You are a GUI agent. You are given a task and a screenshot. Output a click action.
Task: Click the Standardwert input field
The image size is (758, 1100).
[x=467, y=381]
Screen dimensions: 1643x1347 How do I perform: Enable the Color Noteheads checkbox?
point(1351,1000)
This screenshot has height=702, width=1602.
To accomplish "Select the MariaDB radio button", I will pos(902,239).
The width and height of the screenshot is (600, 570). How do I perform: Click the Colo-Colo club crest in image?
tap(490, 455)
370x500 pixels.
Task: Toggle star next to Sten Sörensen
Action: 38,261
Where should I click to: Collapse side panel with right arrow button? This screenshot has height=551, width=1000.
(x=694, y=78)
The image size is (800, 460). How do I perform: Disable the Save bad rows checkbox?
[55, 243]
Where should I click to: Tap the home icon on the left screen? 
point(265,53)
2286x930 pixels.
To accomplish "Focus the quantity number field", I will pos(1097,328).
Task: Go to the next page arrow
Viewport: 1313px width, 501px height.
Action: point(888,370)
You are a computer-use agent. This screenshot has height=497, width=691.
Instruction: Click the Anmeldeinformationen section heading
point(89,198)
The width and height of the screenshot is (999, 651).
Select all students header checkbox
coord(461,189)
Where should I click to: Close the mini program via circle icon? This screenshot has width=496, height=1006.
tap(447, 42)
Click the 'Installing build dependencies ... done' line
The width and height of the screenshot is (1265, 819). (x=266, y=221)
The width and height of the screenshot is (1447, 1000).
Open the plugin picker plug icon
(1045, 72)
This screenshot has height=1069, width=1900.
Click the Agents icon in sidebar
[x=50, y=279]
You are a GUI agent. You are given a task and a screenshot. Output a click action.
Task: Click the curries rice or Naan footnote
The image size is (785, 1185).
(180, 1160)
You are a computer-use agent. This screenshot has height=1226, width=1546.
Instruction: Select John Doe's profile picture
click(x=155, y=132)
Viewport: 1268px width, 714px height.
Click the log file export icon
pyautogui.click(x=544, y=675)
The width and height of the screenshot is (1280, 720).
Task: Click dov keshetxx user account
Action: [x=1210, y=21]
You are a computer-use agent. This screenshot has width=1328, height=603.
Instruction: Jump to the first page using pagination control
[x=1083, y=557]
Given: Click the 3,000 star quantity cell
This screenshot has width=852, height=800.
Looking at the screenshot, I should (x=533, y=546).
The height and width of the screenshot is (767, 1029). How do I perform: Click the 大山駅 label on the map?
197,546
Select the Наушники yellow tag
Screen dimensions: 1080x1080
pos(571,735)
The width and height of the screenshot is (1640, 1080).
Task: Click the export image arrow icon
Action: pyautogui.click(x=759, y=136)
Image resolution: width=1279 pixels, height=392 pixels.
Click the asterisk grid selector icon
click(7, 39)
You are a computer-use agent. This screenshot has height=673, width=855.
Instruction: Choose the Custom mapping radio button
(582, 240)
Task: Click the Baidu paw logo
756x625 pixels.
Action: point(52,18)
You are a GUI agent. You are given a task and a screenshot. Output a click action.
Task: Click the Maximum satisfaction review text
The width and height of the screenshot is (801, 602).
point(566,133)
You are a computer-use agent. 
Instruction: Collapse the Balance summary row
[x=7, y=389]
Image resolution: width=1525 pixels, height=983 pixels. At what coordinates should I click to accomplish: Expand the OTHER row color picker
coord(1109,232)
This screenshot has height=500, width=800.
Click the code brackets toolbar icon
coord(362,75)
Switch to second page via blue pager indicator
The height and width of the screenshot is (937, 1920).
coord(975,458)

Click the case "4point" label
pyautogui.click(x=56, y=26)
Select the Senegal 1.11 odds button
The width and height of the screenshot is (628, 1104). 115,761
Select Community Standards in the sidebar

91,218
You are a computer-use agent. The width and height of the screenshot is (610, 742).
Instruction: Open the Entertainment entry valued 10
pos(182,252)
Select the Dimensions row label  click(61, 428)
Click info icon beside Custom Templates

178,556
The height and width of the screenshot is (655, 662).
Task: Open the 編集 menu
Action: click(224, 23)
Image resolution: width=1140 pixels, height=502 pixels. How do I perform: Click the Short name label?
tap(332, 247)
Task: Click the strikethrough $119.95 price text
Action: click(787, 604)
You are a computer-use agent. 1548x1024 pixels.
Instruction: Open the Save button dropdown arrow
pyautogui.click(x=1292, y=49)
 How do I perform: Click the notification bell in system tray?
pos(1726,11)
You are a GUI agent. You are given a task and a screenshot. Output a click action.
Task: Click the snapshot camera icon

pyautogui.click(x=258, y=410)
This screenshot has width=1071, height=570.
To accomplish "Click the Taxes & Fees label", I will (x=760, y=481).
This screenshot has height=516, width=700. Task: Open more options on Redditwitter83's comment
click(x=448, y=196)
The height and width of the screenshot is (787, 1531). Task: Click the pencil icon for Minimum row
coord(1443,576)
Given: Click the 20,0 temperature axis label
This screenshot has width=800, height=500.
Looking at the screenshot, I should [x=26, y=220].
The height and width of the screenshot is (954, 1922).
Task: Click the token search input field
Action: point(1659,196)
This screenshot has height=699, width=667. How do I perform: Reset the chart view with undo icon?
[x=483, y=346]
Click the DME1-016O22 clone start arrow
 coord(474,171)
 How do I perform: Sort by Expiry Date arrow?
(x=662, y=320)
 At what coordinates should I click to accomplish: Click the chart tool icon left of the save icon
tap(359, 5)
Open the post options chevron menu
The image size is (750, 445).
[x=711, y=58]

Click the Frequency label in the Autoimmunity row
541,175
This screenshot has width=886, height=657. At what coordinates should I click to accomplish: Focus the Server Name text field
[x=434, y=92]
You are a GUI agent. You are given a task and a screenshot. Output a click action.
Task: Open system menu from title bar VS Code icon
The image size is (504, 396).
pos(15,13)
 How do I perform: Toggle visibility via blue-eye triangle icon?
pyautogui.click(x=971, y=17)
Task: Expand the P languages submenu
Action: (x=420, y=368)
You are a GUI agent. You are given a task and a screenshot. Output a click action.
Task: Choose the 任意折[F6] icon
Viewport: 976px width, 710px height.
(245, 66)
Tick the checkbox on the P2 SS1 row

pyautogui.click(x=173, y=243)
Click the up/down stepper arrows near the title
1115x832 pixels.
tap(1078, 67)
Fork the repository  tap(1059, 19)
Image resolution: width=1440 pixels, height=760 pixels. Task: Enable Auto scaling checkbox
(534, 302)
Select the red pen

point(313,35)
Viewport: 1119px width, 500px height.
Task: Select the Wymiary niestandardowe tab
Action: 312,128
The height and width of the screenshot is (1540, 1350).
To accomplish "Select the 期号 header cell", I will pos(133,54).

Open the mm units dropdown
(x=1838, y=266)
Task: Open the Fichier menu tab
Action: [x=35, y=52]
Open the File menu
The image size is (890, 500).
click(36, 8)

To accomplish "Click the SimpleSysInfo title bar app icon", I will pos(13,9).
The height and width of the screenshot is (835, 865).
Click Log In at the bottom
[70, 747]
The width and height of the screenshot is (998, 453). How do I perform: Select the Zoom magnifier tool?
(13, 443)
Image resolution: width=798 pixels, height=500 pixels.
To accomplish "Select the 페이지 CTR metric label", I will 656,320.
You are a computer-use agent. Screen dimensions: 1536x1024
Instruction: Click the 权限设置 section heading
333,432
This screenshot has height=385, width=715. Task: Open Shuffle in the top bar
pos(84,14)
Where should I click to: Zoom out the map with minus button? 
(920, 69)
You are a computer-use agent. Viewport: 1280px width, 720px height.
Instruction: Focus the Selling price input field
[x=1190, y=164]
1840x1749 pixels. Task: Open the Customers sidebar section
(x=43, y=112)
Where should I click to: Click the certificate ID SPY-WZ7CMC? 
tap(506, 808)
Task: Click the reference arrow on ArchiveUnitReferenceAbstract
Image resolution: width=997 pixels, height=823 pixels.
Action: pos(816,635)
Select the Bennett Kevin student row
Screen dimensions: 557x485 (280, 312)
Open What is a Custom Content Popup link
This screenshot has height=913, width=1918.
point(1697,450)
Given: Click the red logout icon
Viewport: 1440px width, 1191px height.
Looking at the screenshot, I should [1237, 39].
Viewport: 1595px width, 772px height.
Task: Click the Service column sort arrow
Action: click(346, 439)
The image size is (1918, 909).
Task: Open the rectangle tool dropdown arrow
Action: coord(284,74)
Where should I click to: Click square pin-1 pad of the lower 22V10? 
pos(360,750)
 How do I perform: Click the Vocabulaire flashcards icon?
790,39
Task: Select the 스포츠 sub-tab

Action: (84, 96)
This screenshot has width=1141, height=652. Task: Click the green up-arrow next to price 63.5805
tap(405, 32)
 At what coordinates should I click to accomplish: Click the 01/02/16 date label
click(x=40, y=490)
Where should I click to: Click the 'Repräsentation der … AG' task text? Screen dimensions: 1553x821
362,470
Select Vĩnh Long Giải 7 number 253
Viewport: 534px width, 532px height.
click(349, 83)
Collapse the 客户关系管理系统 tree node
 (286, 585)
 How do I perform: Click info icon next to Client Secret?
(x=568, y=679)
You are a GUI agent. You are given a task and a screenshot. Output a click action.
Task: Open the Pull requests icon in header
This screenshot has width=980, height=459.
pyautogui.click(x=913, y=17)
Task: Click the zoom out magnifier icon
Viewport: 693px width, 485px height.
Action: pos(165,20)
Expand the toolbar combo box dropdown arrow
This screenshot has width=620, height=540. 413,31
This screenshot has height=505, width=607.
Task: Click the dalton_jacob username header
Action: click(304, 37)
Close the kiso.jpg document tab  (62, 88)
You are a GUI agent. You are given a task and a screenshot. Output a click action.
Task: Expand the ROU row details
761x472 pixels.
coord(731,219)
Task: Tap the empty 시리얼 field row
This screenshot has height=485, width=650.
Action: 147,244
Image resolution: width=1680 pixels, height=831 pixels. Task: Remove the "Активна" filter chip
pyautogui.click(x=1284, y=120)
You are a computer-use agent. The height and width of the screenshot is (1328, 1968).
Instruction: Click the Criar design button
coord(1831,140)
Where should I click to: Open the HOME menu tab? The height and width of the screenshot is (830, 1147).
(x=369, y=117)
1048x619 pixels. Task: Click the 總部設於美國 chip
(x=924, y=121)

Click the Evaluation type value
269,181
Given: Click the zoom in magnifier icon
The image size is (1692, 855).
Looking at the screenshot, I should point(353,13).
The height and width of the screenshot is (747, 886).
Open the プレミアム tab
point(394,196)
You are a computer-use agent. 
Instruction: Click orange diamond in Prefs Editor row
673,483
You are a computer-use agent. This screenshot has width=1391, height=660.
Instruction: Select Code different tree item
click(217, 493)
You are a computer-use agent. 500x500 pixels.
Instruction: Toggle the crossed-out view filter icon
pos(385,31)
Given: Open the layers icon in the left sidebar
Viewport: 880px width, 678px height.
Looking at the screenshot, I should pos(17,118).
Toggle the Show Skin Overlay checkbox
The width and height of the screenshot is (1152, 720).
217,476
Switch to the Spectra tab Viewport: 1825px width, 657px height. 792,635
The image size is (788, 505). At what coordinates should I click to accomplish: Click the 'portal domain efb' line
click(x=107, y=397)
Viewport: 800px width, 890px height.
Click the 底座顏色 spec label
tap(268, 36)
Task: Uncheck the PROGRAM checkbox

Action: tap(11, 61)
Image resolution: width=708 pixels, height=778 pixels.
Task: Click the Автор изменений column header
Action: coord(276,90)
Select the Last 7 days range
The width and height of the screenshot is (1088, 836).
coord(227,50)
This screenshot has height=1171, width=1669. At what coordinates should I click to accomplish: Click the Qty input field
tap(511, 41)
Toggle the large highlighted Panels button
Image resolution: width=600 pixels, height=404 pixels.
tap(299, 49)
========================
#### INSTRUCTIONS FOR THE TASK:
Read the entries and select each line where the word "cell" is found.

#### COMPLETED TASK:
Given: Click the 3,000 star quantity cell
To accomplish "Select the 期号 header cell", I will pos(133,54).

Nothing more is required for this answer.